Il s’était fixé comme objectif
pour chaque représentation de ne pas laisser indemne, indifférent le spectateur. Il souhaitait qu’il
emporte en sortant de la salle une parcelle de bonheur de l’esprit, de culture,
de plaisir d’avoir pu partager un moment rare. La foule qui s’est pressée aux
multiples pièces présentées témoigne de la réussite de cette ambition
généreuse.
Le cœur de l’action de Charles
était cependant ailleurs : bon connaisseur des jeunes – ayant gardé lui-même quelques traits de caractère fort
juvéniles ! – Charles envisageait le théâtre comme un moyen pour aider à
construire des personnalités, à leur permettre de se révéler, de s’affirmer, de
respirer, d’apprendre le vivre-ensemble. Qui dira combien d’adolescents et
d’adolescentes lui sont redevables de cette part d’équilibre apprise dans sa
troupe ? Mais la scène est aussi pour lui une école de rigueur, de respect des
règles et des autres, d’exigence et de dépassement de soi. Et le maître
éveilleur peut se montrer maître exigeant, intransigeant sur la discipline du
corps et de l’esprit. Des murs, au Gymnase, se souviennent encore de certains
échos, Charles…
Charles a rapidement compris
que ce qui était possible avec de grands ados, devait l’être aussi avec leurs professeurs. C’est ainsi qu’est né en
2002 le projet des « profs en scène », bouillonnement, bouillonnement
qui a produit des représentations comme celle « je veux voir
Mioussov », première étape d’un roman à épisodes, riche d’émotions et de
moments de vie intenses.
Charles se disait
« réalisateur de télévision, metteur en scène, auteur et
dialoguiste ». Mais il avait une pratique superlative de ces métiers. Et la trame qui reliait ces mots était d’une
autre nature : il s’agissait de
souffle, de cœur et d’esprit.
Charles Giraud habitait des
métiers plus qu’il ne les exerçait et cherchait à rendre contagieuse sa généreuse passion, à inspirer, à partager, à élever.
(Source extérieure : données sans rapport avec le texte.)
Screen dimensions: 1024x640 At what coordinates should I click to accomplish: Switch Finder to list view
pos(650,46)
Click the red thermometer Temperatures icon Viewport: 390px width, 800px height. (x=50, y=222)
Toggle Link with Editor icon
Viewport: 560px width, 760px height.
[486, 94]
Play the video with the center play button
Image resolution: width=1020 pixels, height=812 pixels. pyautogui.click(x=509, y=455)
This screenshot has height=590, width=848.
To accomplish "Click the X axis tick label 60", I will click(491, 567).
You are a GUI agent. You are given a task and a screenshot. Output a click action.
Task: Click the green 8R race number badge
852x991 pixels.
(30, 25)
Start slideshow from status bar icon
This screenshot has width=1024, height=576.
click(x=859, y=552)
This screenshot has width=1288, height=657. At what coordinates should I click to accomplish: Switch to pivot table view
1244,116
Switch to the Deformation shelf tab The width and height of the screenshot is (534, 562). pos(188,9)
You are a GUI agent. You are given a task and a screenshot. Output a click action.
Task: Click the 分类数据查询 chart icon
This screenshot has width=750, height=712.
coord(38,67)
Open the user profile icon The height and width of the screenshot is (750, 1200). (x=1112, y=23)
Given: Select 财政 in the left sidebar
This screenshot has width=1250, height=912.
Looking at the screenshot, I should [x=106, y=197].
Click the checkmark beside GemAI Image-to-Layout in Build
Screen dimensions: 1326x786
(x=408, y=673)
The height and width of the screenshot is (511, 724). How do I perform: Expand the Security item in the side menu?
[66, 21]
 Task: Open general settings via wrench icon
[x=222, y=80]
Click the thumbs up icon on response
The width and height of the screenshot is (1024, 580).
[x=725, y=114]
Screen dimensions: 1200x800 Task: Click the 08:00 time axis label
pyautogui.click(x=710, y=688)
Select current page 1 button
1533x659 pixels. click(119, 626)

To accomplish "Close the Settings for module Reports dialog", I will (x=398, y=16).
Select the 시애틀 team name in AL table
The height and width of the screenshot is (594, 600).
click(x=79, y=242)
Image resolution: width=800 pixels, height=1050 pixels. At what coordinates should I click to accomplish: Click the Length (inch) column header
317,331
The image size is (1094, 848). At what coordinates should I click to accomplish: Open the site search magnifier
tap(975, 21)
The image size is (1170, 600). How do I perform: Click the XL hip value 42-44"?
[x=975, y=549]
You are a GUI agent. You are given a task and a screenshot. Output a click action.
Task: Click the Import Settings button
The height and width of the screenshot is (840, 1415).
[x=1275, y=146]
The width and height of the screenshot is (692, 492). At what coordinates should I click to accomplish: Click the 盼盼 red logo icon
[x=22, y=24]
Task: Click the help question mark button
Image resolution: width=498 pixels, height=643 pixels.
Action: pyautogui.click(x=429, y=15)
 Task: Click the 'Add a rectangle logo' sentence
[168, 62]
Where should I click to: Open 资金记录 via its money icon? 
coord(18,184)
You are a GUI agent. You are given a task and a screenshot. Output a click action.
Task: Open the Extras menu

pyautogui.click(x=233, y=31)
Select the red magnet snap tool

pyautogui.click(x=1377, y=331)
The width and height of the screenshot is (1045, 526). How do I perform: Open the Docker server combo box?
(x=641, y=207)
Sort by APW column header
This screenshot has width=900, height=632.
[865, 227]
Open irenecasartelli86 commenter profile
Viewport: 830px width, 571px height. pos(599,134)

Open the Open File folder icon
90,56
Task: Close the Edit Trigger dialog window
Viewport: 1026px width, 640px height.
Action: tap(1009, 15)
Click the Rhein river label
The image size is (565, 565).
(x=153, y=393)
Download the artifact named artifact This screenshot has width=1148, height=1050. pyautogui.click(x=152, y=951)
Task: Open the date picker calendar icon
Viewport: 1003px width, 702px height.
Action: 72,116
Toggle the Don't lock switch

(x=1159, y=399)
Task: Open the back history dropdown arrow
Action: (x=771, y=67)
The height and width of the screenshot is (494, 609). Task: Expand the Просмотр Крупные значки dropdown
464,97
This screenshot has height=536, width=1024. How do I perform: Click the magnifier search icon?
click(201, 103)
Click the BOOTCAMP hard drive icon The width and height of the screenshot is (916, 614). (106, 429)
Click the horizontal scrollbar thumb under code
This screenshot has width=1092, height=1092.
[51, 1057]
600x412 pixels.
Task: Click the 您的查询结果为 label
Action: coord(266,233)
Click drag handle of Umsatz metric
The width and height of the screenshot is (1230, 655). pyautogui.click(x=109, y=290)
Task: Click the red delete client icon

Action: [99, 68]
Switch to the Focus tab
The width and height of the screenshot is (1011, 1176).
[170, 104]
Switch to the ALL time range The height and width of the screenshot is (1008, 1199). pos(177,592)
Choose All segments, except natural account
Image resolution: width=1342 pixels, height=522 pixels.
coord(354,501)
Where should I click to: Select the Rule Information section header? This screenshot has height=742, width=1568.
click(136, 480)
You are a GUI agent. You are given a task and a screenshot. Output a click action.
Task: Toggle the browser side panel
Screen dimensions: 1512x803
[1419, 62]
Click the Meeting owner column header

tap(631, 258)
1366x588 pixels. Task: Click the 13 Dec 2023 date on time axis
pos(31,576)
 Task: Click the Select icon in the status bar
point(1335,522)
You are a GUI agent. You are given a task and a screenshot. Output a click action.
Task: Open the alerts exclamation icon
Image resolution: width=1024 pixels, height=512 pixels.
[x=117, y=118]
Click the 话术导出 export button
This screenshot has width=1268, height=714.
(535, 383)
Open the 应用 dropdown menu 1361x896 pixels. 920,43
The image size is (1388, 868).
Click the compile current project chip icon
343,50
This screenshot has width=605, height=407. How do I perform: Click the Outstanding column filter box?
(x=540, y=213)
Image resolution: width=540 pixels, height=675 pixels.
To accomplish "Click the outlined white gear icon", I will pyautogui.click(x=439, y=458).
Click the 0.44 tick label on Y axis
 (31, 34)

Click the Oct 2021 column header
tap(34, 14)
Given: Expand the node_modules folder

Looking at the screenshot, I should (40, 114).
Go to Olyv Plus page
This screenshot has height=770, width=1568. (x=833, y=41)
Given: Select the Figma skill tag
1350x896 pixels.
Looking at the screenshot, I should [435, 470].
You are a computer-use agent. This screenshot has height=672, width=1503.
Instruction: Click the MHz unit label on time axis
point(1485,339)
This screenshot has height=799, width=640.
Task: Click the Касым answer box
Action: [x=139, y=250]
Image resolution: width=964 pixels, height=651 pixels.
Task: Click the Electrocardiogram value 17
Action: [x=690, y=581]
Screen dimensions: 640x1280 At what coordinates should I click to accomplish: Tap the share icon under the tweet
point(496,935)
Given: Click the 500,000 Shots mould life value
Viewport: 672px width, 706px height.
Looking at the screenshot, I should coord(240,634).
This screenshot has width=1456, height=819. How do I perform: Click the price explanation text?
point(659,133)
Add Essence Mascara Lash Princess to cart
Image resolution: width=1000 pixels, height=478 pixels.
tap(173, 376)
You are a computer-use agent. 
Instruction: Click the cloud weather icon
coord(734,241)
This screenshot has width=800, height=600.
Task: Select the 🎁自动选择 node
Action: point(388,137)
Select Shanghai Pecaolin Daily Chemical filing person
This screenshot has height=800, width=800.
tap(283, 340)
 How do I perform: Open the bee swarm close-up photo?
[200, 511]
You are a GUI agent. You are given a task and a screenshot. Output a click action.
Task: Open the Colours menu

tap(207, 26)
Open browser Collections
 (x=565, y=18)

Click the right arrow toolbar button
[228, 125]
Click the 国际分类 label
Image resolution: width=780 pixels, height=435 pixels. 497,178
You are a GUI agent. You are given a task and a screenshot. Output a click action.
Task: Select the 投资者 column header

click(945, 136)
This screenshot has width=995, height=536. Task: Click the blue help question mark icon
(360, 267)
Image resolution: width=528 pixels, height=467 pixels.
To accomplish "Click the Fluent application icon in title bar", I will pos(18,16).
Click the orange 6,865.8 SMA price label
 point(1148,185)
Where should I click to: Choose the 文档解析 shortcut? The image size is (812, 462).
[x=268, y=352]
Merci Monsieur Giraud, merci
Charles pour ce que vous avez été, pour tout ce que vous avez donné sans
compter, forme d’humanisme en action.
Là où vous êtes maintenant, vous avez
déjà dû vous faire une opinion et rencontrer le responsable des lieux, sur le
ton candide qui masquait peu vos intentions « c’est bien ce que vous faites là, les louanges, le décor, les
trompettes… mais vous permettez que je vous dise quelque chose ? »
Et là… il ne leur restera plus
qu’à se plier à votre gentillesse exigeante, à découvrir qu’un projet ne fait
qu’en masquer un autre … Personne ne va y réchapper ! Et l’esprit va
fuser… Votre œil qui pétille et votre sourire glisse…
A vous revoir l’artiste …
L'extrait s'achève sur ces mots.